When she learned that I was planning to follow the river Vilaine beyond Redon, Madame Guémené explained that I was quite wrong to assume that the tow-path would continue beyond Redon for the simple reason that from the coast to Redon, barges had moved up and down the river under sail and no tow-path had ever been constructed. She advised against trying to find a way of following the river by either road or path since that required an intimate knowledge of the area and would almost certainly result in enormous loss of time in my case. Instead, she advised that if I followed the Brest-Nantes canal as far as the Pont de Miny, from there I could use the small roads to Séverac.
From Séverac, it would then be small roads all the way to Missillac, La Chappelle-des-Marais, St Lyphard, Guérande and then from there to La Baule, my destination for the evening. This turned out to be the best route, given the time constraints, I could have used. It gave me time to visit Guérande, which was one of my intentions. But it didn't allow me, obviously, to use the coastal paths around the various headlands from Pénestin that had been part of my original plans. I was a little annoyed to begin with that I had thus to abandon my purist intention to keep away from traffic-bearing highways. But in the end I don't think I could have done it any other way without vastly more time.
I pedalled off to Lezin and joined the river bank there. The weather was perfect: not too hot despite the brilliant sunshine and with a light breeze at my back. There were faint skeins of mist on the surface of the river, but apart from that the air was perfectly clear. The only other human being I spotted in my ride to Redon was the guy in the picture below in his rectangular boat, fishing with a strange sort of net that he constantly raised from and lowered in to the water without apparently catching anything.

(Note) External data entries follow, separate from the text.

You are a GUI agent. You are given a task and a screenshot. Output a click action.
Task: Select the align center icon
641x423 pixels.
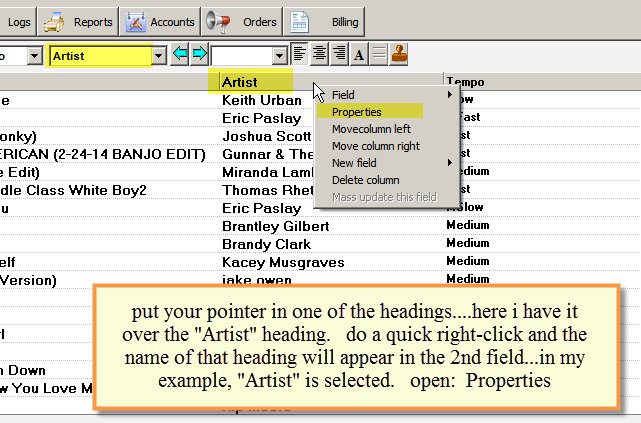tap(319, 54)
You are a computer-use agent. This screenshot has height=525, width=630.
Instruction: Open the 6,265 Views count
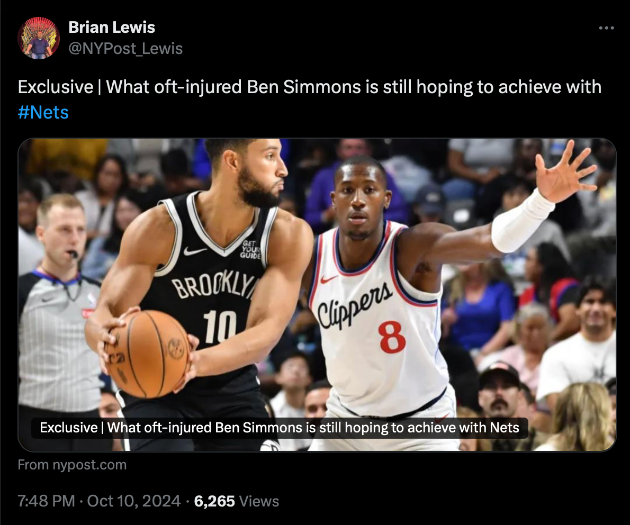point(236,501)
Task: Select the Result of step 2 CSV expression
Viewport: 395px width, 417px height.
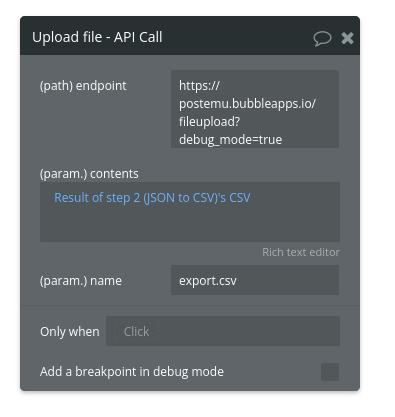Action: click(x=152, y=198)
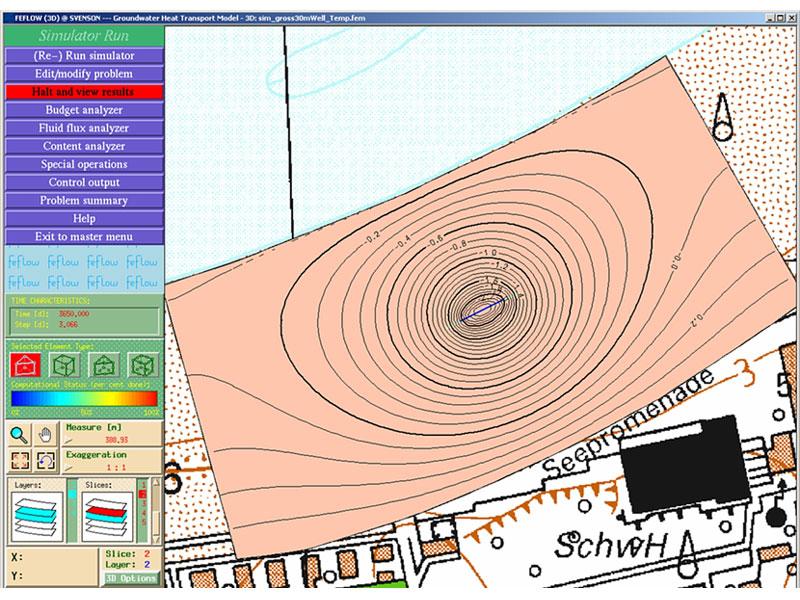Choose the second element type cube icon

pyautogui.click(x=65, y=365)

On arrival in Redon, I quickly visited the town, located the Brest-Nantes canal - not a difficult task, given the small size of the place - and set off along it.
The canal tow-path was a pleasant enough ride, well-surfaced and fairly scenic. But I almost missed the Pont de Miny which was not signposted. A passing postwoman told me that the Pont de Miny was the one I was looking at; and without that I would have just carried straight on and got lost. The roads to Séverac were also difficult to find and I was reduced, again, to asking locals every so often. Once at Séverac, however, I simply followed the D2 to Missillac,
then to La Chappelle-des-Marais and from there the D51 to Saint Lyphard
and Guérande.
Guérand is a small medieval town entirely built of grey stone and surrounded by a thick ring of ghastly suburbs, commercial parks, modern hotels and large roads.
A quick look around the town, which was preparing for some sort of festival and had irritating piped music in every street, a beer in a café and I was back on the road again, heading for La Baule
I tried in vain to find the cycle-track that apparently links Guérande and La Baule and simply set off on the small roads, following my map. I arrived in La Baule at around six-thirty and located my hotel, the Hôtel Marini on the Avenue Georges Clémenceau.
I had time for a quick visit of the town, a trip to the supermarket for provisions for my evening meal and that was about it.
La Baule is a pretty unremarkable place despite its reputation as a chic resort. The old part of town is a jumble of largely nineteenth-century villas on a warren of small roads. But this part of town is screened from the sea by a forbidding wall of high-rise twentieth-century appartment-blocks and hotels.
I dined on the usual cheese and charcuterie washed down with a bottle of Médoc and I fell gratefully into bed, conscious that my arms were on fire. I was badly burned not only on my arms but on my face as well. This came as a bit of a surprise because the day had not been hot. But the sunlight had been intense and the burns were badly blistered in no time.